Trittbrettfahrer
Claudia Bitran, Howard Schwartzberg, Rusty Shackleford

June 22 – August 2, 2019

Cindy Rucker Gallery is pleased to present Trittbrettfahrer, featuring works by multidisciplinary artists Claudia Bitran, Howard Schwartzberg, and Rusty Shackleford. Taking the German word for riding a train surreptitiously as its title, the exhibition gathers artists who work in the medium of the painting, yet reshape it by incorporating traits of neighboring disciplines, such as sculpture, video, photography, and installation.

As if turning painting inside out, Howard Schwartzberg uses the conventional elements of stretcher and canvas to seemingly envelop large masses of paint. His pseudo-containers give way to hybrid objects, the volume and weight of which place them on the verge between painting and sculpture. Rather than creating spatial illusion through flat canvases, their flatness resides on the surfaces of their fluid bodies, the angles of which suggest that they may overflow.

Claudia Bitran’s stop-motion animations depict anonymous teenagers in euphoric and anxious states of inebriation. Taking stills from videos found on social media, the bright chromatic composition in which Bitran reproduces these clips provides an unbiased channel into youth culture, and the brushwork emphasizes the instability of the characters; as they lose control over their bodies, the figures morph in and out of abstraction.

Rusty Shackleford’s multi-layered collages only display minute sections of what were once compositions of paint on paper, yet are enlarged to a scale that engulfs a section of the exhibition space. The prominent texture contained by the digital images elude the viewer, as their materiality consists of no more than a flat surface—a record of an earlier stage of the artwork—which has been warped and distorted. Paradoxically, the work’s lack of tangibility draws us to contemplate the distinct stages of its physical and temporal construction, despite the fact that these multiple layers have been compressed into data.

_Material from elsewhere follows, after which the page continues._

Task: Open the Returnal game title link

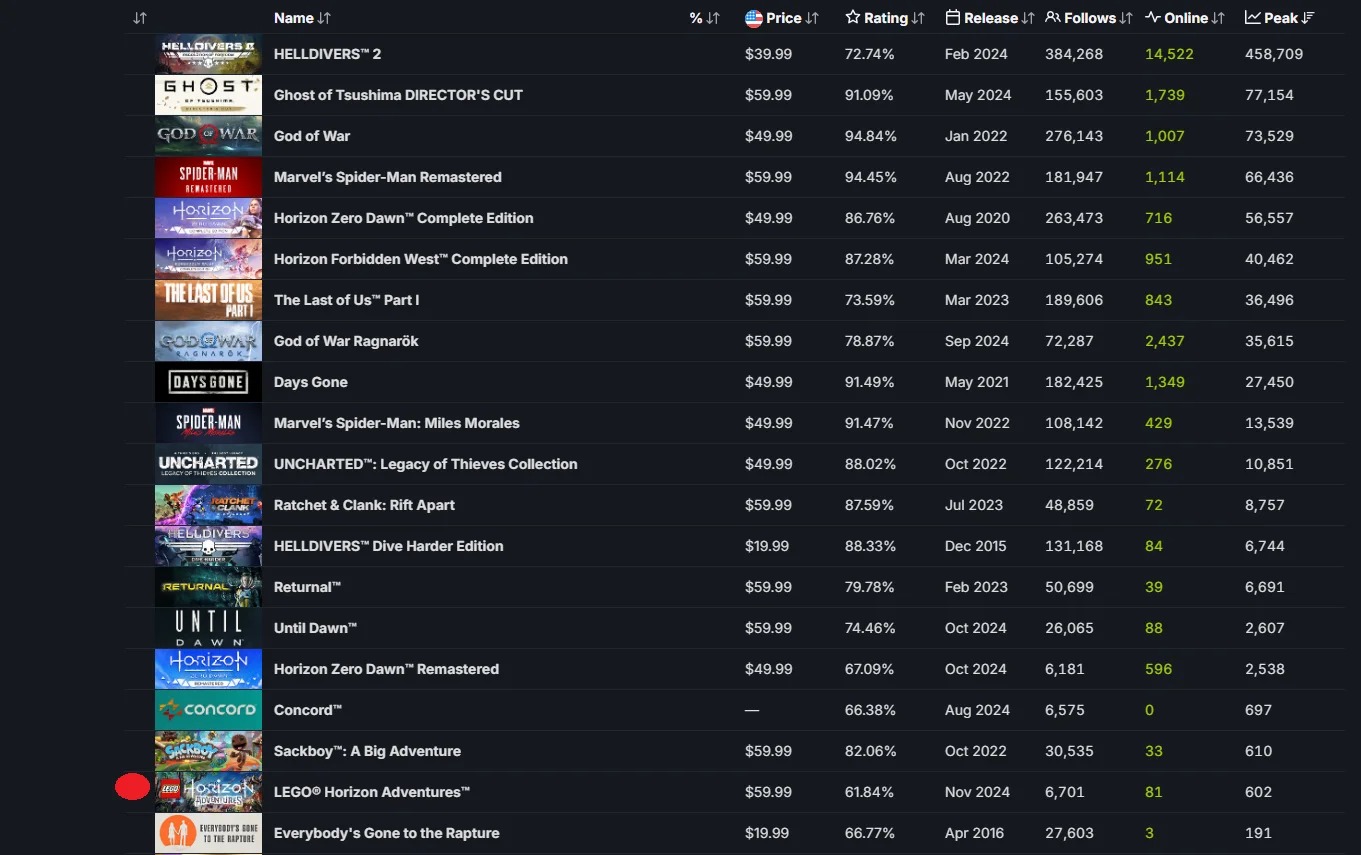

By navigating different avenues of formal research, the artists in Trittbrettfahrer reaffirm the elastic nature of painting. Whether that be conceptual, technological, or material, they each occupy the medium in contemporary modes of production and prove that the vulnerabilities and mutations they identify in people, images, and objects are also intrinsic to the discipline in which they intersect.